[Exercise data Boundary: Start]

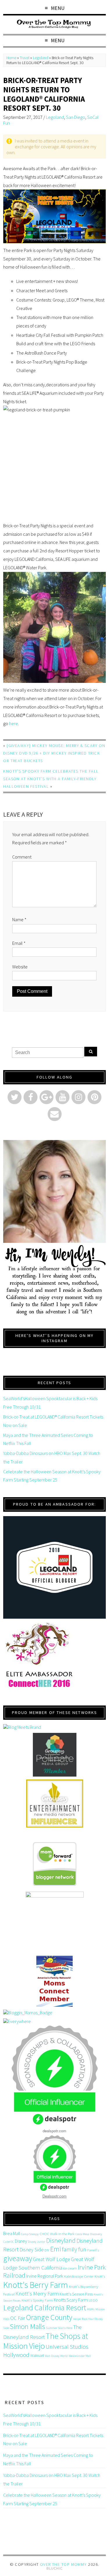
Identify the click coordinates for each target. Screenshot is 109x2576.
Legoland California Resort (44, 2307)
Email (19, 943)
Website (20, 967)
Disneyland (61, 2240)
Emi (55, 2248)
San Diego (75, 117)
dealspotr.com (54, 2130)
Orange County (49, 2317)
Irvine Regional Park (44, 2276)
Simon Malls (27, 2326)
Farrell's (93, 2250)
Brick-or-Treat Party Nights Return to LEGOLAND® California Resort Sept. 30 (44, 94)
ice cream (70, 2268)
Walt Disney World (56, 2356)
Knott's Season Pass (76, 2294)
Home (11, 57)
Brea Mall (11, 2233)
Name (19, 919)
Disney (21, 2241)
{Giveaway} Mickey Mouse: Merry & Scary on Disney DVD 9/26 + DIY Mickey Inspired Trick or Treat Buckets (54, 753)
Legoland (40, 57)
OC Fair (17, 2318)
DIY (46, 2250)
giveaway (17, 2258)
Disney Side (31, 2249)
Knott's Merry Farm (37, 2293)
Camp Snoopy (30, 2234)
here (13, 723)
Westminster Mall (80, 2356)
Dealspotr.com (54, 2196)
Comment (21, 857)
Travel (24, 57)
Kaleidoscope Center (79, 2276)
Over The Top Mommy (63, 2564)
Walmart (37, 2355)
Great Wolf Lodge (51, 2259)
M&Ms (90, 2309)
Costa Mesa (82, 2234)
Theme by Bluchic (54, 2568)
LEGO (93, 2300)
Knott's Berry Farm (35, 2284)
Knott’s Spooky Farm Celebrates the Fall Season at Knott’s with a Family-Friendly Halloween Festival (51, 779)
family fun (74, 2249)
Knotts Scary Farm (71, 2300)
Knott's (99, 2276)
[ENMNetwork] (54, 1803)
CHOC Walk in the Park (57, 2233)
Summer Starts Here (59, 2328)
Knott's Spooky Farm (37, 2300)
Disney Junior (36, 2242)
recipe (77, 2319)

[Exercise data Boundary: End]

Aim of the exercise
Only the lines from the one holding "Knott's Merry Farm (37, 2293)" to the end of the listing are to be written out, word for word.

Result
Knott's Merry Farm (37, 2293)
Camp Snoopy (30, 2234)
here (13, 723)
Westminster Mall (80, 2356)
Dealspotr.com (54, 2196)
Comment (21, 857)
Travel (24, 57)
Kaleidoscope Center (79, 2276)
Over The Top Mommy (63, 2564)
Walmart (37, 2355)
Great Wolf Lodge (51, 2259)
M&Ms (90, 2309)
Costa Mesa (82, 2234)
Theme by Bluchic (54, 2568)
LEGO (93, 2300)
Knott's Berry Farm (35, 2284)
Knott’s Spooky Farm Celebrates the Fall Season at Knott’s with a Family-Friendly Halloween Festival (51, 779)
family fun (74, 2249)
Knotts Scary Farm (71, 2300)
Knott's (99, 2276)
[ENMNetwork] (54, 1803)
CHOC Walk in the Park (57, 2233)
Summer Starts Here (59, 2328)
Knott's Spooky Farm (37, 2300)
Disney Junior (36, 2242)
recipe (77, 2319)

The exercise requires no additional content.